Remounting and Recasting: a vision reimagined

In the weeks before the Festival, we’ve been featuring several GCDF dance artists here on the blog. These amazing pieces give us an intimate, behind-the-scenes glimpse into the artistry, process, and experiences these talented dancers and choreographers from across the country are bringing to this year’s Guelph Contemporary Dance Festival http://www.guelphcontemporarydancefestival.com/festival.php. We encourage you to not just read their amazing stories, but to ask questions or engage in conversation about dance in our comments section below.  Get ready to Power Up!
Yvonne Ng, artistic director of Toronto’s tiger princess dance projects tells us what influenced her when developing and then remounting Cypress, which presents at our On the Stage, Stage B on Saturday, June 2, at 8pm.
Yvonne: The choreographic foundation of Cypressprobably began in studio about fifteen years ago.  I was choreographing a solo work with Susan Lee and, once I had built the bare bones of it on Susan (and I promise there was no evil twinkle in my eye, no matter what she says), I asked her to re-run the solo but switch the axis from vertical (standing up) to horizontal.  That piece was eventually named Blue Jade and, with the addition of a 12-foot long dress designed and constructed by Catherine Thompson and sound by Ted Onyszczak, we had some success with it, performing it a couple of times in Toronto, Montreal and Vancouver.  
Cypress remounted. Photo by Brianna Lombardo.
That got me thinking about constriction and how it can be used as a tool to progress a choreographic phrase from one state into another.  For some reason I was also reading about the current therapeutic treatment for stroke victims suffering from partial paralysis, and that is to constrain their fully functioning arm so that the brain rewires itself to recover functional use of the paralyzed arm.

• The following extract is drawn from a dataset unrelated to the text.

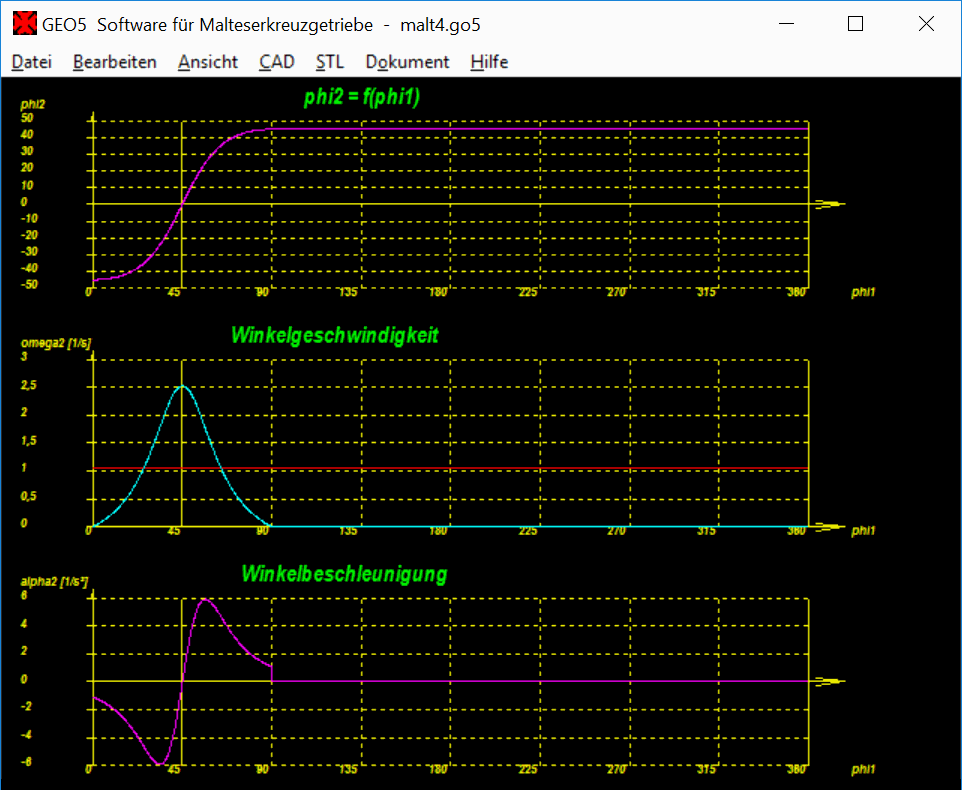Maximize the GEO5 window
Screen dimensions: 962x790
[855, 25]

So in creating Cypress in 2002, I worked with a few dancers—Susan Lee, Justine Chambers, Alison Cummings and Karen Bennedsen. To further experiment, I used two techniques: flipping the axis and constricting their movements.  What I ended up with (also because of the contribution of these dancers) was a subtle work of choreography that is actually much harder to perform than the audience is ever aware of.  Usually only performers understand that moving fast is easy and moving slowly requires precise muscle control and stamina.  
For the presentation in 2002, I invited Juliet Palmer to compose a score and she developed a haunting duet for clarinet and double bass performed by Peter Pavlovsky and Robert Stevenson.  The worked premiered with Susan Lee, Justine Chamber and Susanne Chui performing the work exquisitely.  Following the premiere, Paula Citron, Dance Critic for the Globe and Mail planted a seed—what would the work be like if it was interpreted by three men instead of three women? 

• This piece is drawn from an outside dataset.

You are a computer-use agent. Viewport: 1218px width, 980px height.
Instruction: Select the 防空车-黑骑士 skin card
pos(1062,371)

Cypress remounted. Photo by Brianna Lombardo.
In hindsight, I worked with women because I started with Susan on the earlier piece Blue Jade and grew the cast from there. I never had a particular intention regarding gender or body type. However, with Paula’s suggestion I started to think…

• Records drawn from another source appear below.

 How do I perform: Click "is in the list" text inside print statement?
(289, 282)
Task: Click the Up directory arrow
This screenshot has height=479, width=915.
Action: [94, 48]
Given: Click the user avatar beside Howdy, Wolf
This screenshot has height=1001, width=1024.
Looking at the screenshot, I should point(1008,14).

I had always wanted to take up Paula’s idea of recasting the work, but raising money for a remount for anything other than a super-successful piece is really really difficult.  Then one presenter showed interested in it in Montreal, even though it’s an “old” work, and from there I received other invitations in Guelph and Toronto, and with those we were up and running.
The process of re-setting the choreography on these three remarkable men—Louis Laberge-Côté, Brendan Wyatt and Hiroshi Miyamoto—was a truly fantastic journey for which I am grateful. Not just through the memory lane experience, but also through being able to revisit ideas and vocabulary after so many years. It has been all at once fun, strange, embarrassing, enlightening and fulfilling.  
Cypress remounted. Photo by Brianna Lombardo.
The work has changed, of course, due to the differences in the physicality of the men versus the women. The fact that they are men influences their interpretation of the movement vocabulary and concepts.  Thank you, Paula. 
One of the decisions that I had to make was for the costumes.  In the end, for the men, I went with simple pants and shirts in neutral tones to reinforce the initial premise of the work: the longevity of friendship. 
Yvonne Ng founded tiger princess dance projects (tpdp) in 1995. tpdp creates and preserves dance works with a unique Canadian perspective reflecting Yvonne’s personal and artistic vision, which involves experimentation and collaboration with a spectrum of artistic disciplines. Since 1995, tpdp has commissioned, produced and presented thirty-three works. These works have been shown across Canada, in Ireland, Germany, Australia and Singapore, receiving critical and commercial acclaim. Four of the works have garnered eight Dora Mavor Moore Award nominations for performance and choreography.